Dorothea Smartt & Sherlee Mitchell
Dorothea Smartt was born in London and grew up in Battersea. Her parents came to London
from Barbados in the 1950s. She writes poetry both in her ‘London voice’ (as
she calls it) and in the ‘Bajan’ (Barbadian) voice of her childhood. ”I learnt
to speak English from my parents, who speak in a very particular way. So I use
language in a very particular way, and I always say to people, poetry saved my
Bajan voice.”
It was her involvement with the Black Women’s Movement that got her into
writing. She worked for local groups and Black Women’s co-operatives in
Brixton, organising newsletters and writing book reviews and theatre reviews.

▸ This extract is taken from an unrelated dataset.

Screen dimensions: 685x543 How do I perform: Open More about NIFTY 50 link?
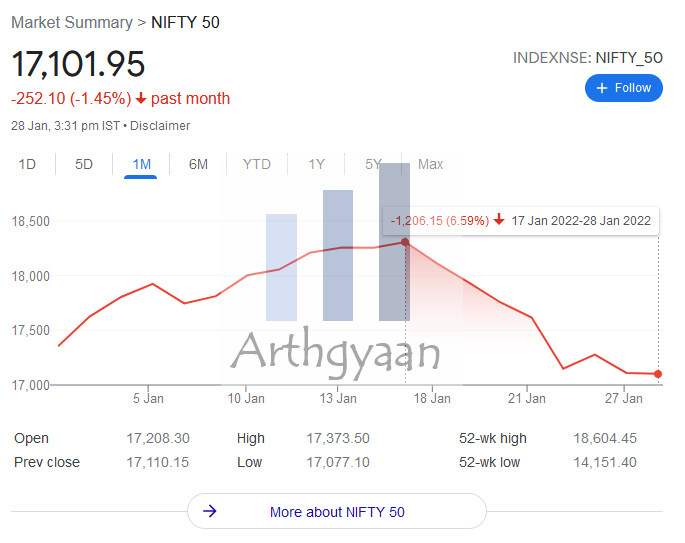(337, 511)
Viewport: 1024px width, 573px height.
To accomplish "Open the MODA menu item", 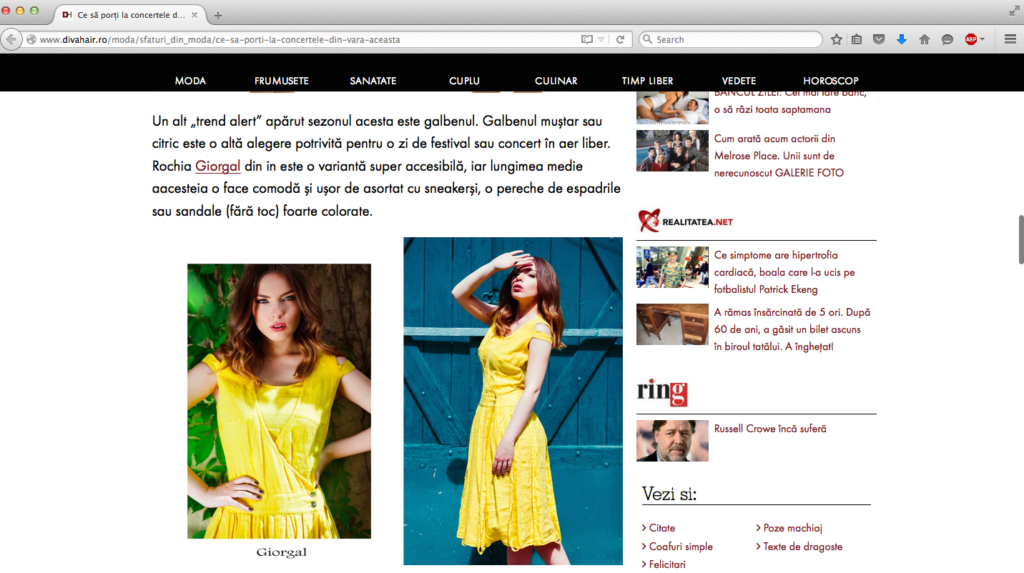I will [190, 81].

She didn’t think of publishing poetry until some of the women she worked with
got her involved in performance, and her poetry was incorporated into a live
art piece performed at Brixton Art Gallery. Not long after that, Black Women
Talk, a small publishing collective, decided to put an anthology together and
asked her to submit some work. Other invitations followed and the performances
continued as she received invitations to read at benefits and women’s events.

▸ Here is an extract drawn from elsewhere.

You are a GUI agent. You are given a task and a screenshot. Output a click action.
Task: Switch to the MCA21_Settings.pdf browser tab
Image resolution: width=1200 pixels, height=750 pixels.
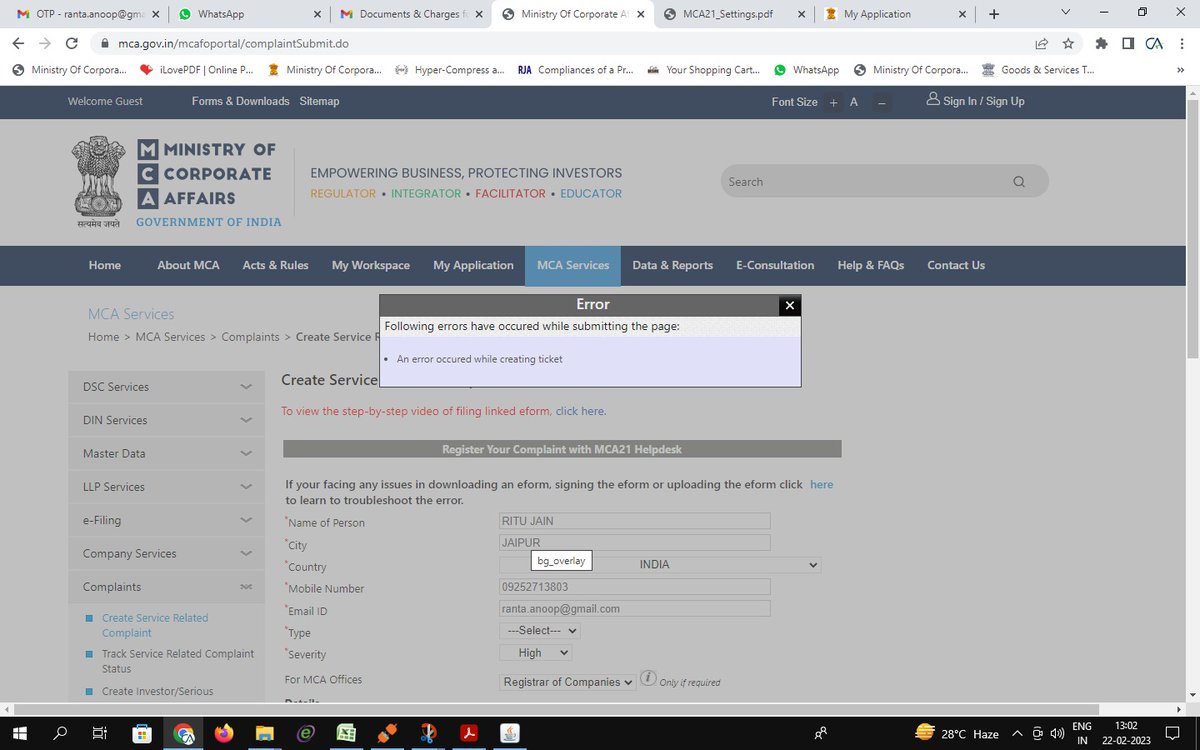tap(730, 15)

Her solo performance work, Medusa, a combination of poetry and visuals, began
to take on a life of its own. Cleverly using the image of hair-dressing to
merge the myth of Medusa with a Black woman’s experience (Dorothea was once
called ‘Medusa’ at school because of her hair-style), the work led to her first
commission from the Institute of Contemporary Arts. The result of this
commission was From
You to Me to You.
She conceived this illustrated solo performance with photographer and educator
Sherlee Mitchell
Dorothea’s other collaborative performances include Fo(u)r Women and Home Is Where the Heart Kicks. Her poetry has appeared in several groundbreaking anthologies, including Bittersweet (an anthology presented at last year’s City of Women Festival), The Fire People (Payback Press, 1998), Voice Memory Ashes (Mango Publishing, 1999), Mythic Women/Real Women (Faber, 2000), and IC3: The Penguin Book of New Black Writing in Britain (2000). A former visiting writer at Florida International University, Smartt runs workshops, has recently joined the poetryclass teacher-training team, and is now also a part-time lecturer on creative writing at Birkbeck College.